### WRITTEN PROBLEM
Rewrite every line of the listing below, swapping "Click" for "Tap" and changing nothing else. Leave the pictures out of your answer.

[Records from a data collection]
※

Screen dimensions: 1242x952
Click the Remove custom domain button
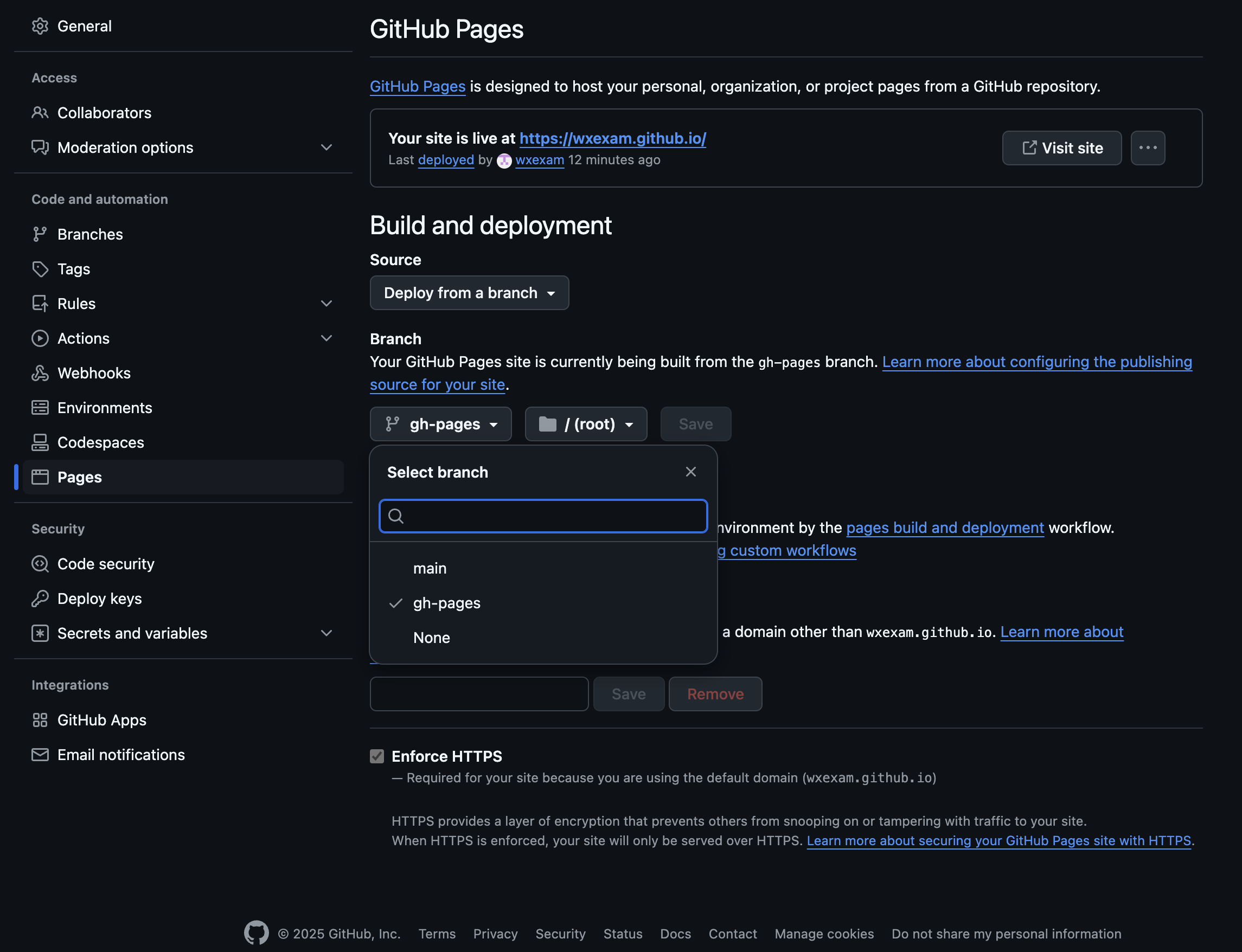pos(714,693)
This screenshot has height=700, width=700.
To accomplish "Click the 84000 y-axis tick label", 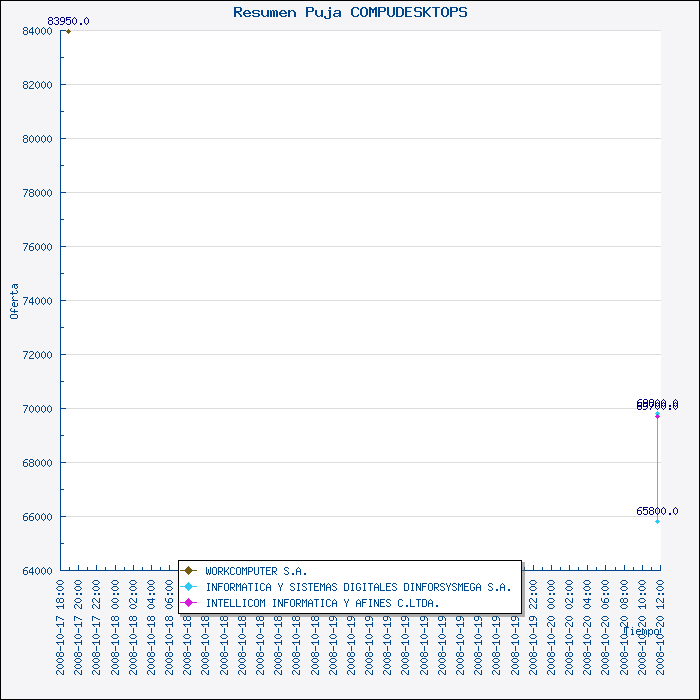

※

### EXERCISE RESULT
Screen dimensions: 1242x952
Tap the Remove custom domain button
pos(714,693)
This screenshot has height=700, width=700.
To accomplish "Tap the 84000 y-axis tick label", 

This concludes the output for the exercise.